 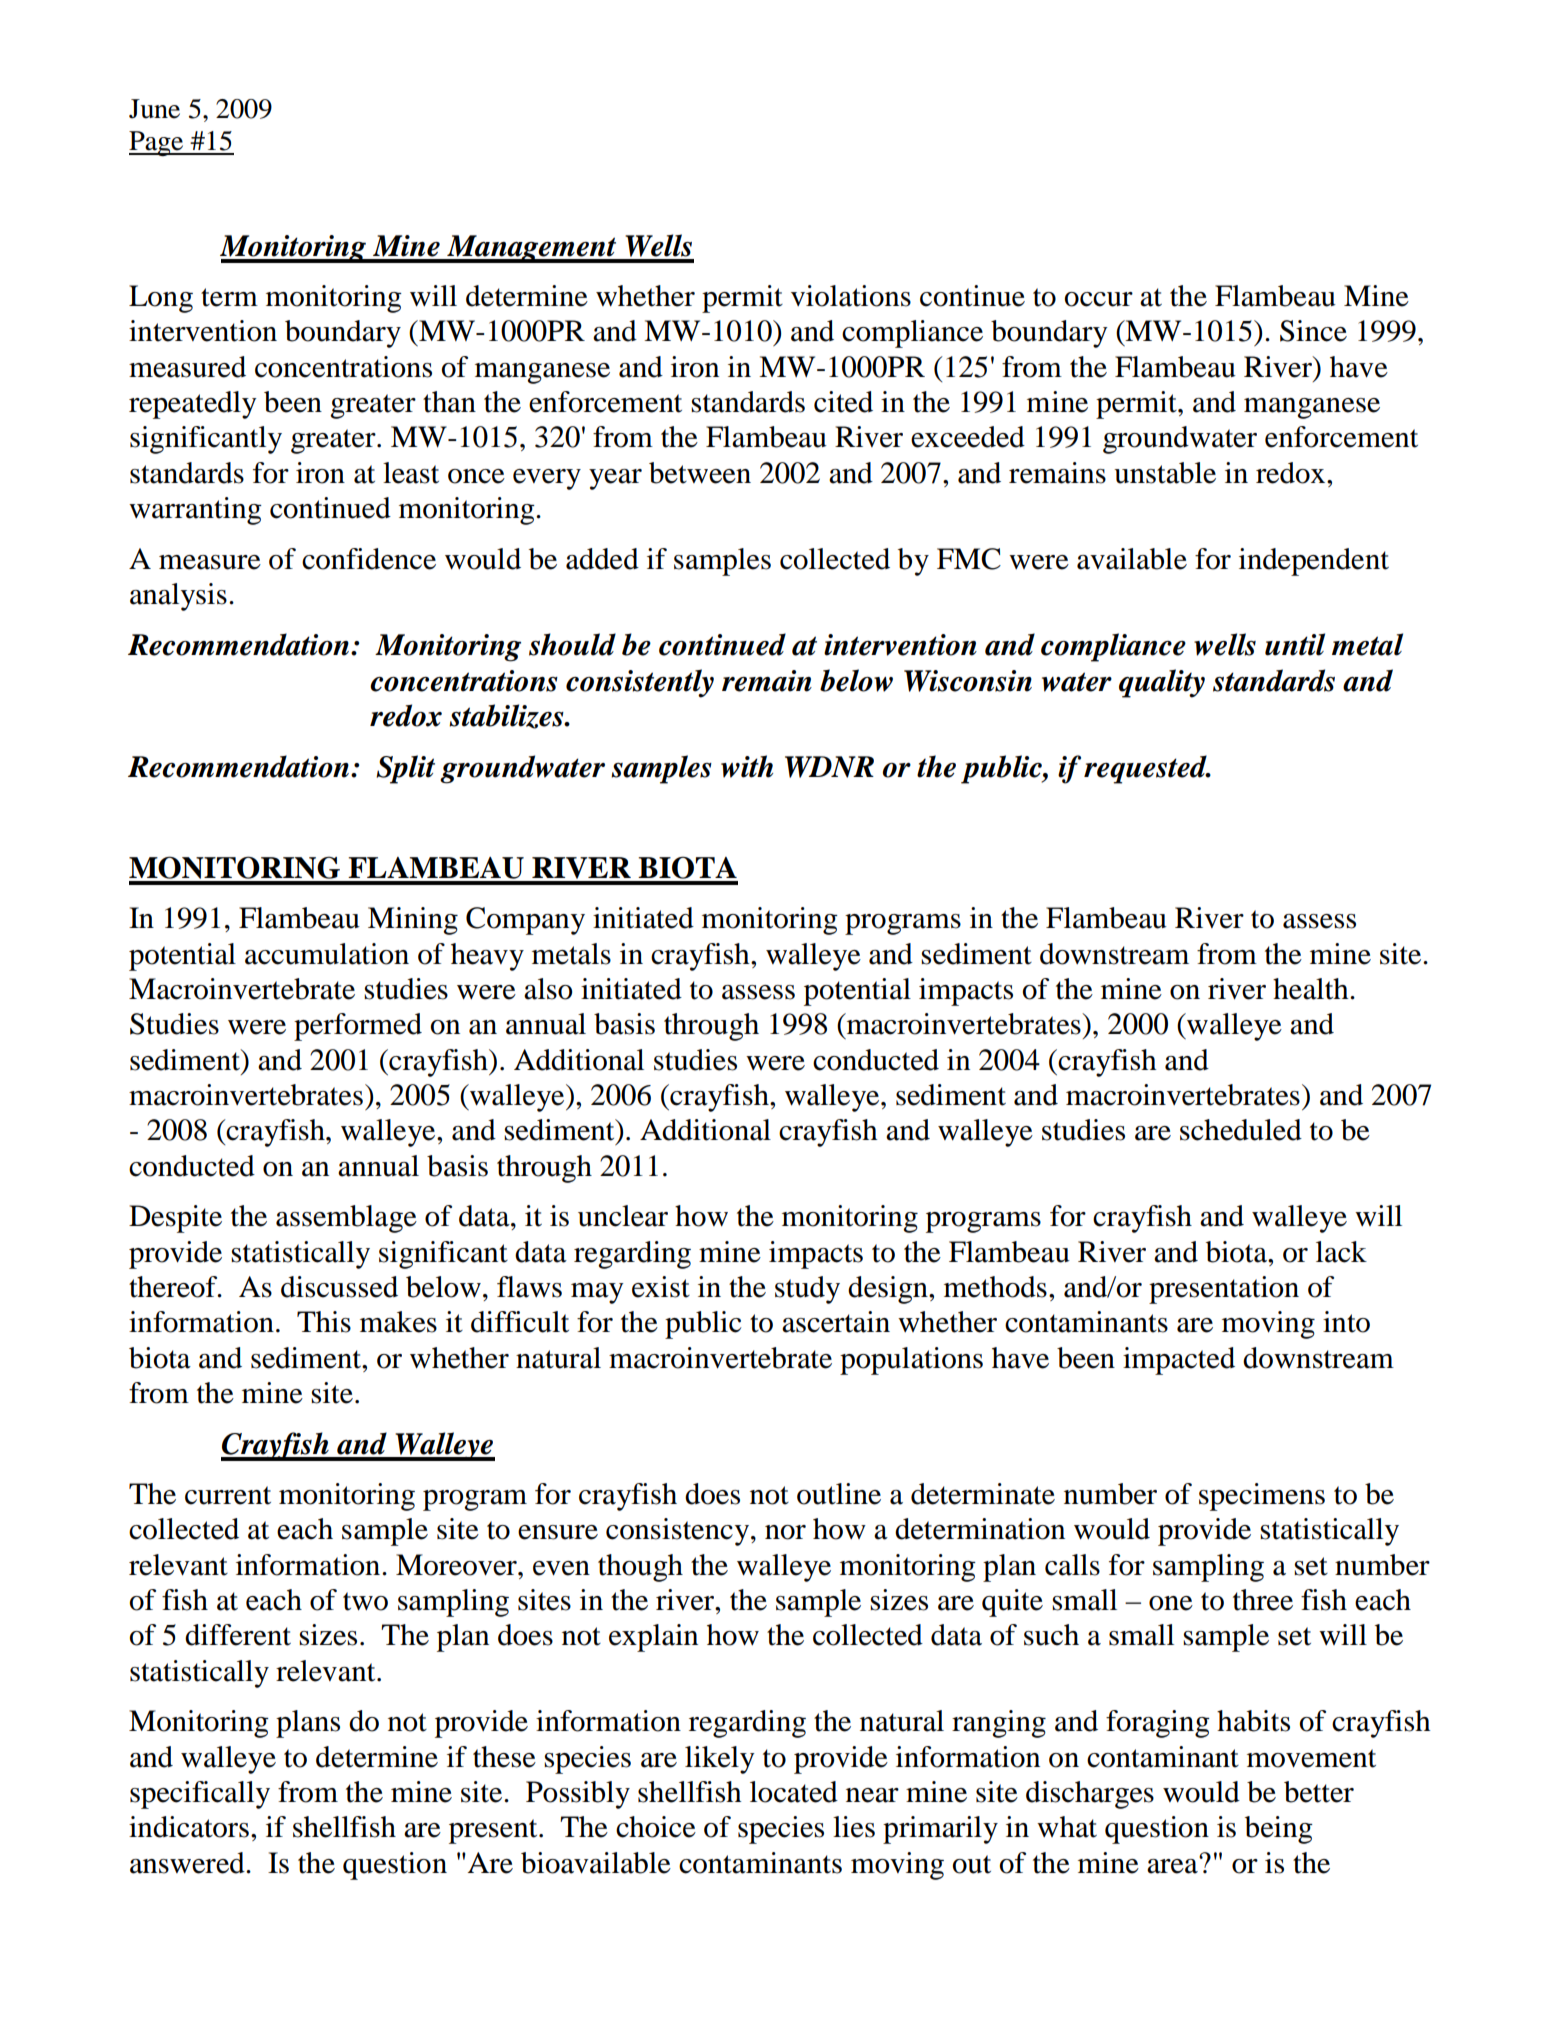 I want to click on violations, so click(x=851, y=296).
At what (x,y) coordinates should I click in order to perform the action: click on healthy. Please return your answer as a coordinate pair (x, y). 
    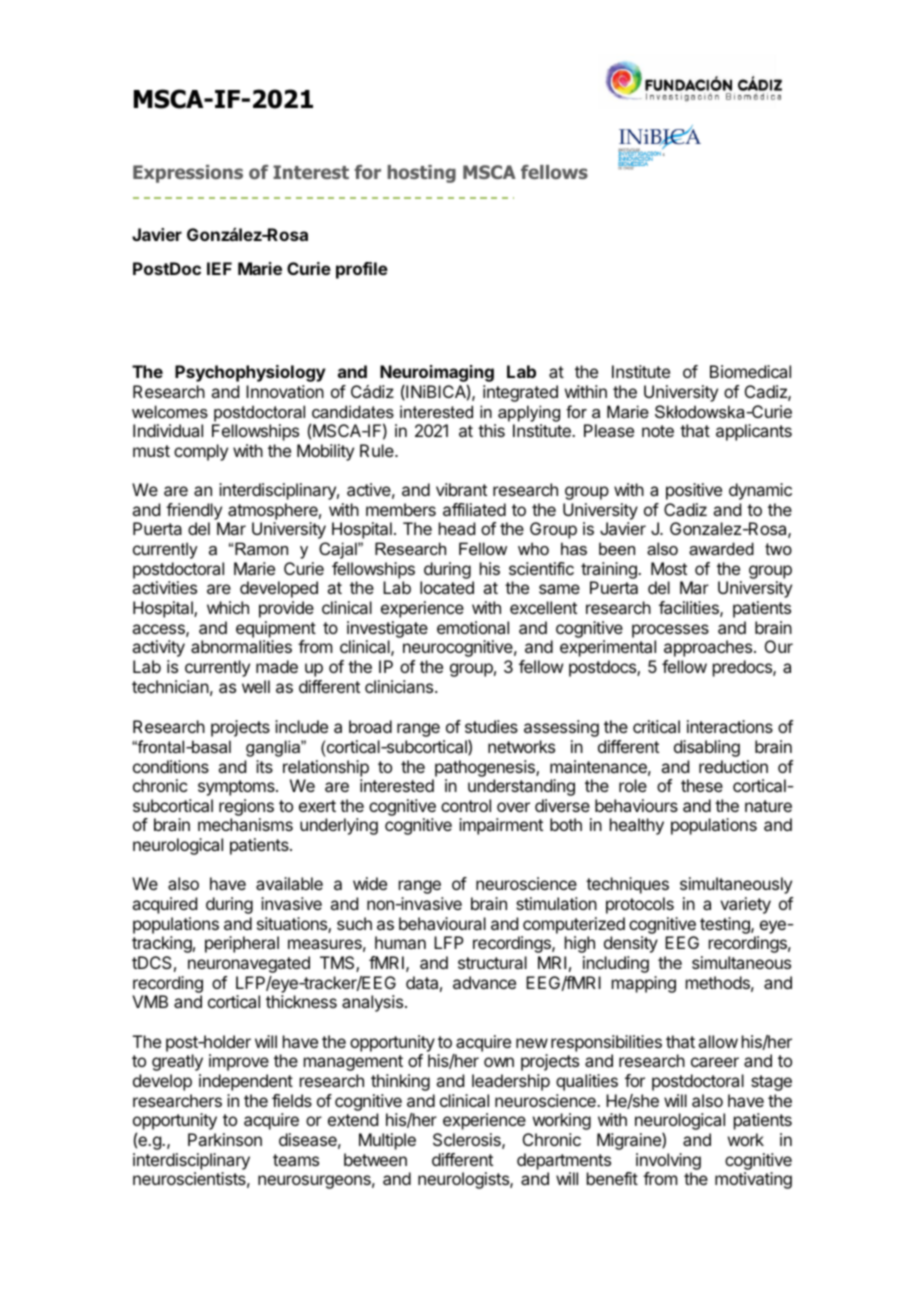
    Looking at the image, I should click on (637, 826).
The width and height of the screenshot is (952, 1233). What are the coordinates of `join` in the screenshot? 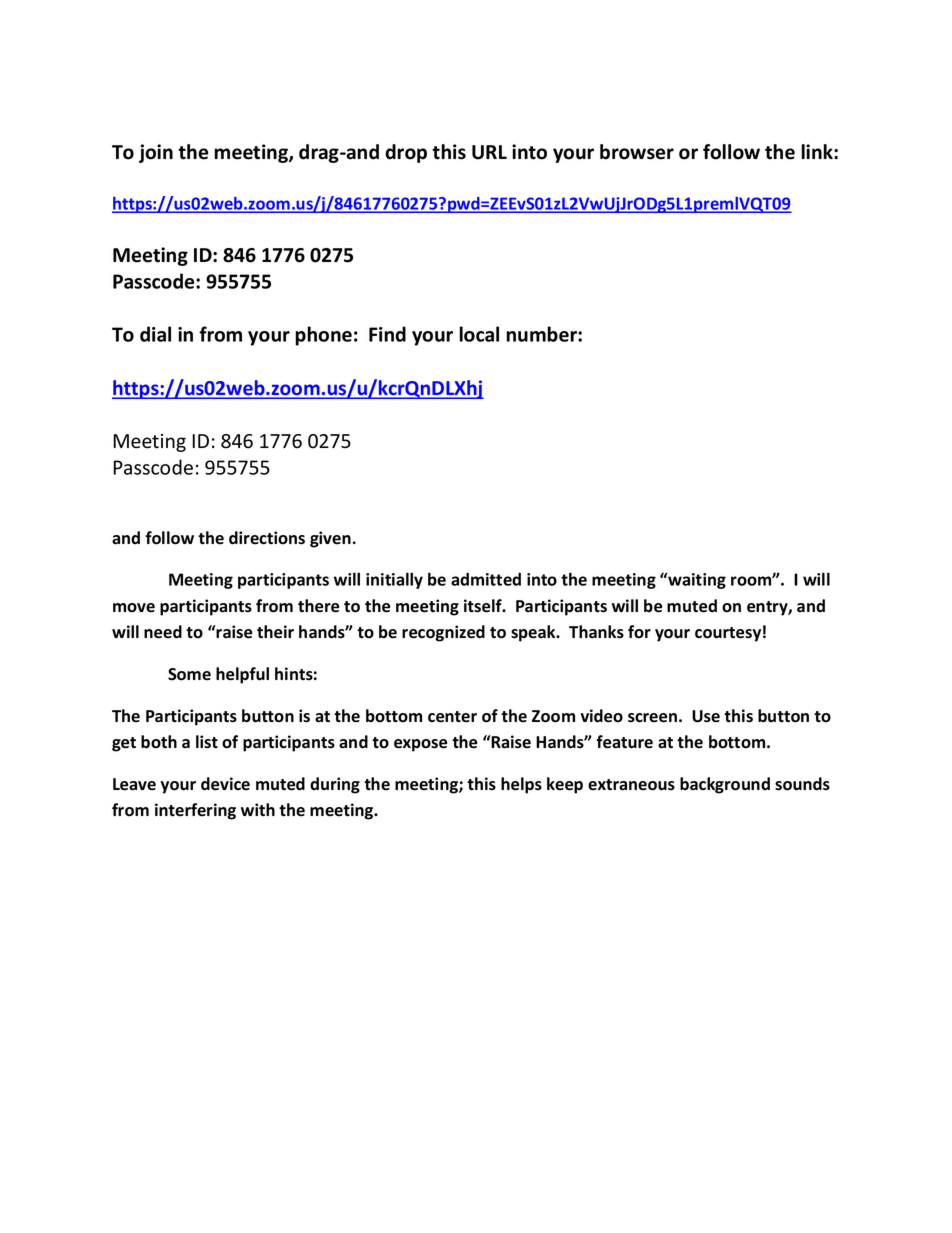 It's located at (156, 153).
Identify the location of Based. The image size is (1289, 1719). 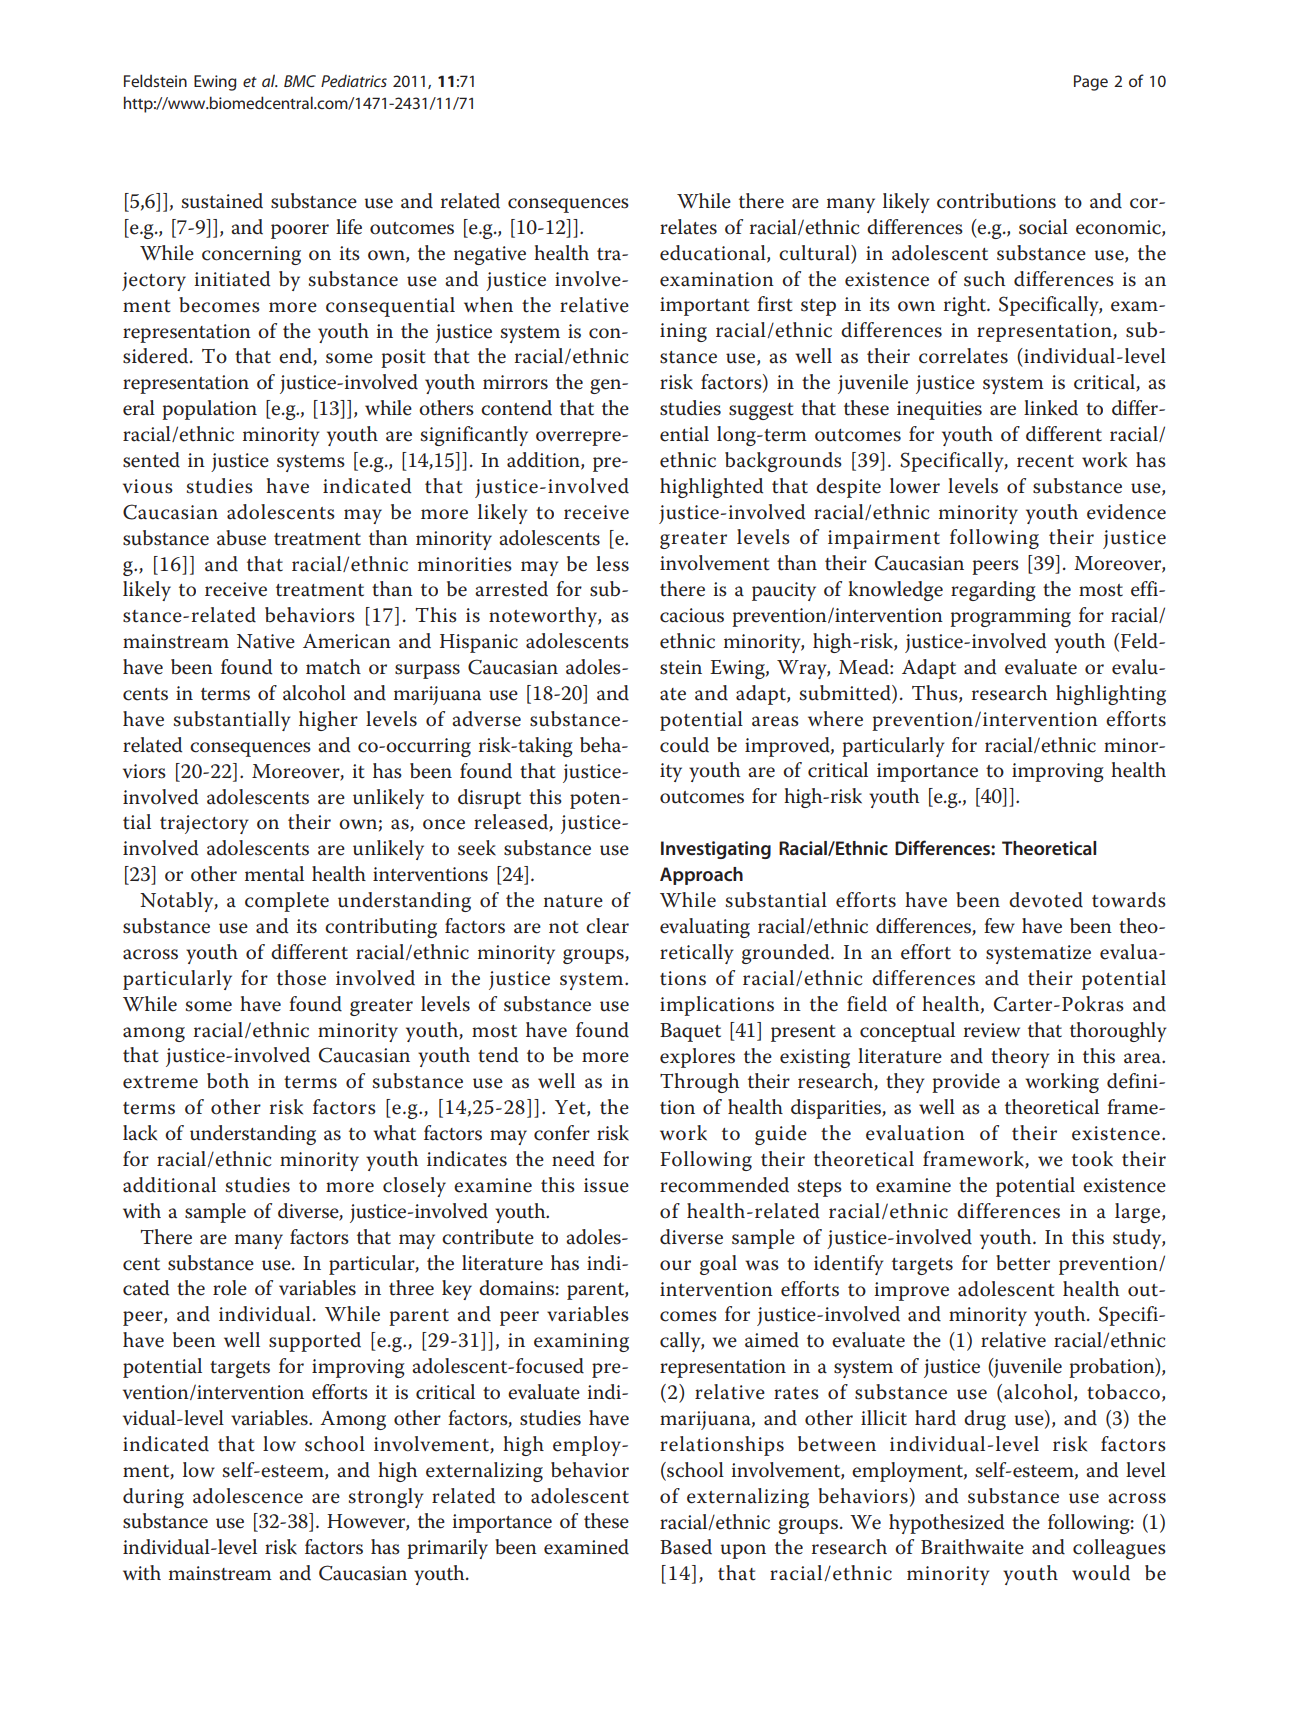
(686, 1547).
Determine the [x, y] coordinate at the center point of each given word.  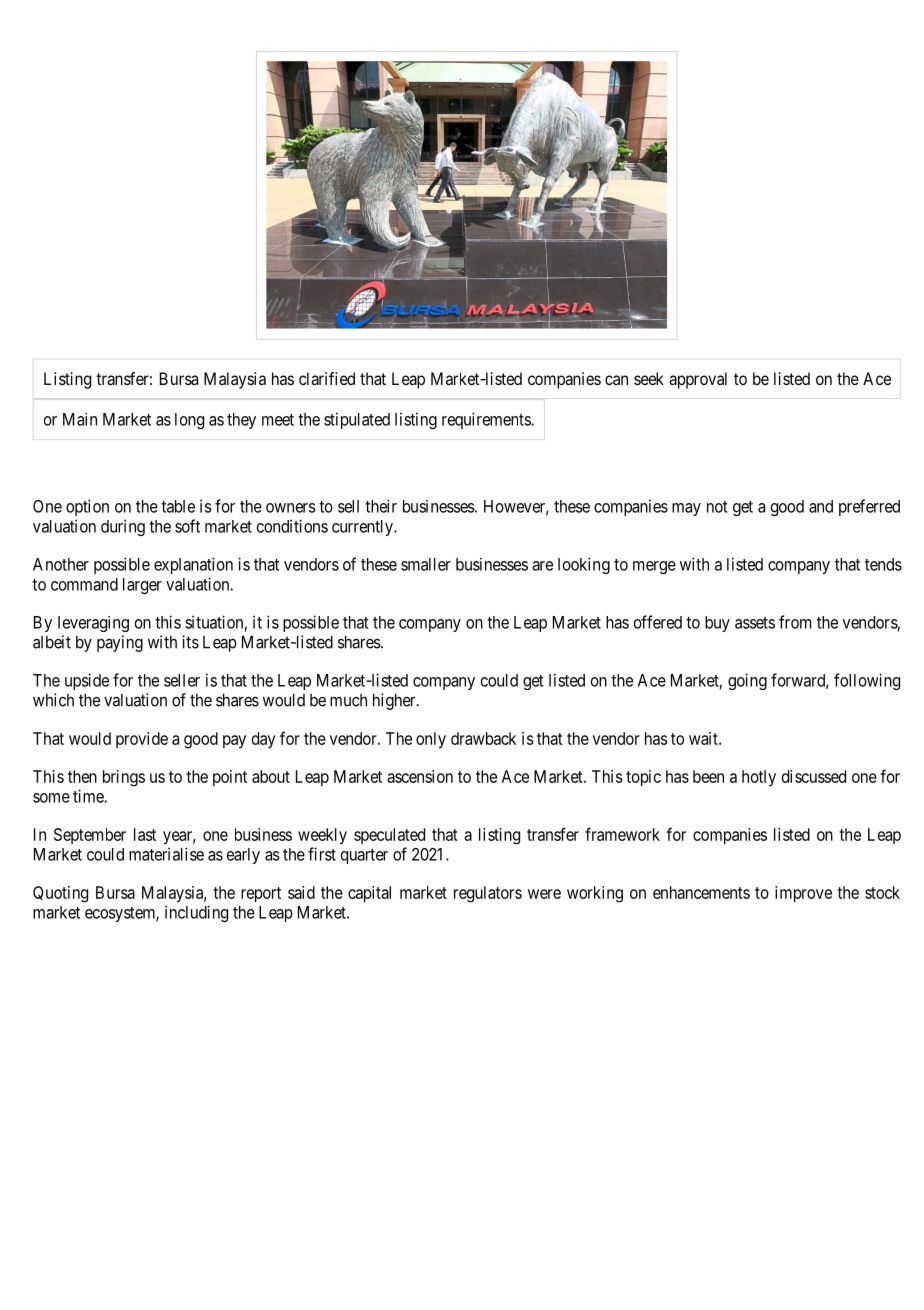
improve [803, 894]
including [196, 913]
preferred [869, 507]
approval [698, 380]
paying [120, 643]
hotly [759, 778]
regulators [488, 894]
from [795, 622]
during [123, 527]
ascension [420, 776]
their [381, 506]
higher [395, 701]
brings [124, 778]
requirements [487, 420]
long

▶ Given problem
Present everything from the line containing "including [196, 913]" down to the end of the data as a Markdown table with the columns No. and Text. Put each line's row number under No. and the line itself under Text, leaving out blank lines.

▶ Exercise solution
| No. | Text |
|---|---|
| 1 | including [196, 913] |
| 2 | preferred [869, 507] |
| 3 | approval [698, 380] |
| 4 | paying [120, 643] |
| 5 | hotly [759, 778] |
| 6 | regulators [488, 894] |
| 7 | from [795, 622] |
| 8 | during [123, 527] |
| 9 | ascension [420, 776] |
| 10 | their [381, 506] |
| 11 | higher [395, 701] |
| 12 | brings [124, 778] |
| 13 | requirements [487, 420] |
| 14 | long |